HDF5 sanity check failure: Sibling GID mirror inconsistency with AddressSanitizer enabled #495

@hsinhaoHHuang

Description

@hsinhaoHHuang

🔎 What happened?

We expect sibling->sibling_mirror = itself ([SibGID][ MirrorSib[s] ] == GID) for a patch.
For example, normally it should be this in the HDF5 snapshot:

['Tree']['Sibling'][4478][17] = 9840
['Tree']['Sibling'][9840][14] = 4478

where GID 4478 and GID 9840 are sibling patches (and 14 and 17 are MirrorSib mutually).

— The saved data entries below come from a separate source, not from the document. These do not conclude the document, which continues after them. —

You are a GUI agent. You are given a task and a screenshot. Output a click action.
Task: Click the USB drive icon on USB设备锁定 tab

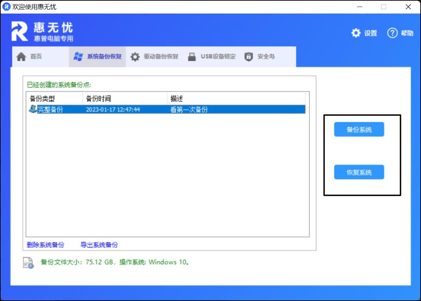pyautogui.click(x=192, y=56)
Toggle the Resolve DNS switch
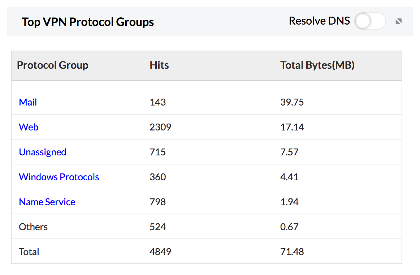420x275 pixels. [370, 21]
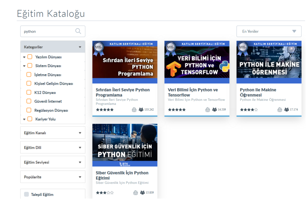Select the K12 Dünyası checkbox
Viewport: 306px width, 199px height.
click(29, 92)
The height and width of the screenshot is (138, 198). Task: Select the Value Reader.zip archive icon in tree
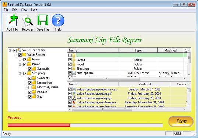[19, 50]
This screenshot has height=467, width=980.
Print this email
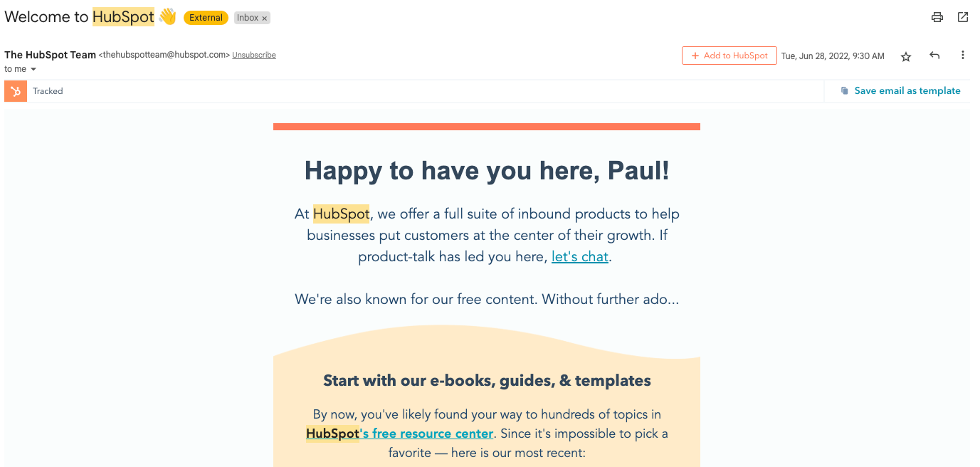coord(937,16)
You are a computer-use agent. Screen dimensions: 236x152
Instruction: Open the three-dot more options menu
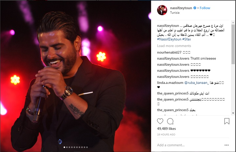tap(226, 145)
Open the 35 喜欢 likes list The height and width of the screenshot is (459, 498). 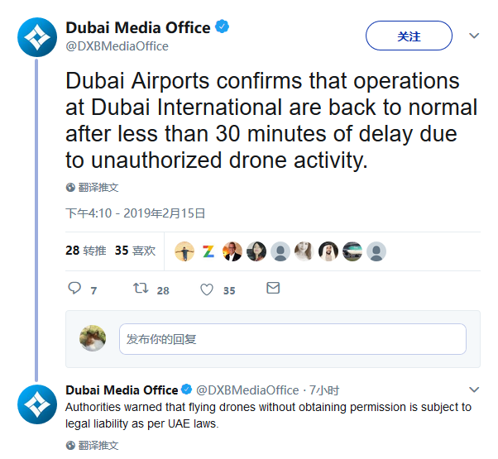135,251
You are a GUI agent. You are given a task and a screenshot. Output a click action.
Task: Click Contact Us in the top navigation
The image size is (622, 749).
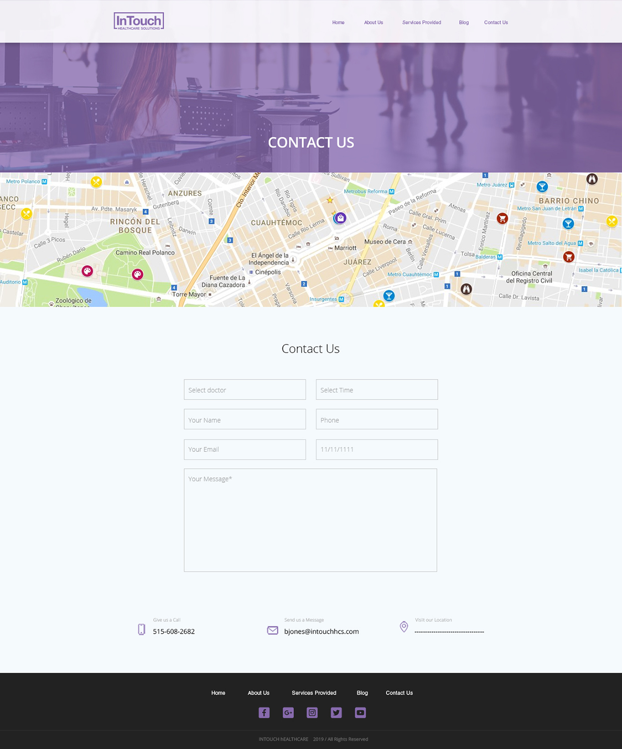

However, in some cases running with AddressSanitizer, the values are corrupted for unknown reasons, e.g.,

['Tree']['Sibling'][4478][17] = 9840
['Tree']['Sibling'][9840][14] = 0

If GAMER_DEBUG is enabled, there will be an error from the sanity check in Output/Output_DumpData_Total_HDF5.cpp:

Output_DumpData_Total_HDF5 (DumpID = 0)     ...
********************************************************************************
ERROR : Lv 1, GID 4478, sib 17, SibGID 9840 != SibGID->sibling 0 !!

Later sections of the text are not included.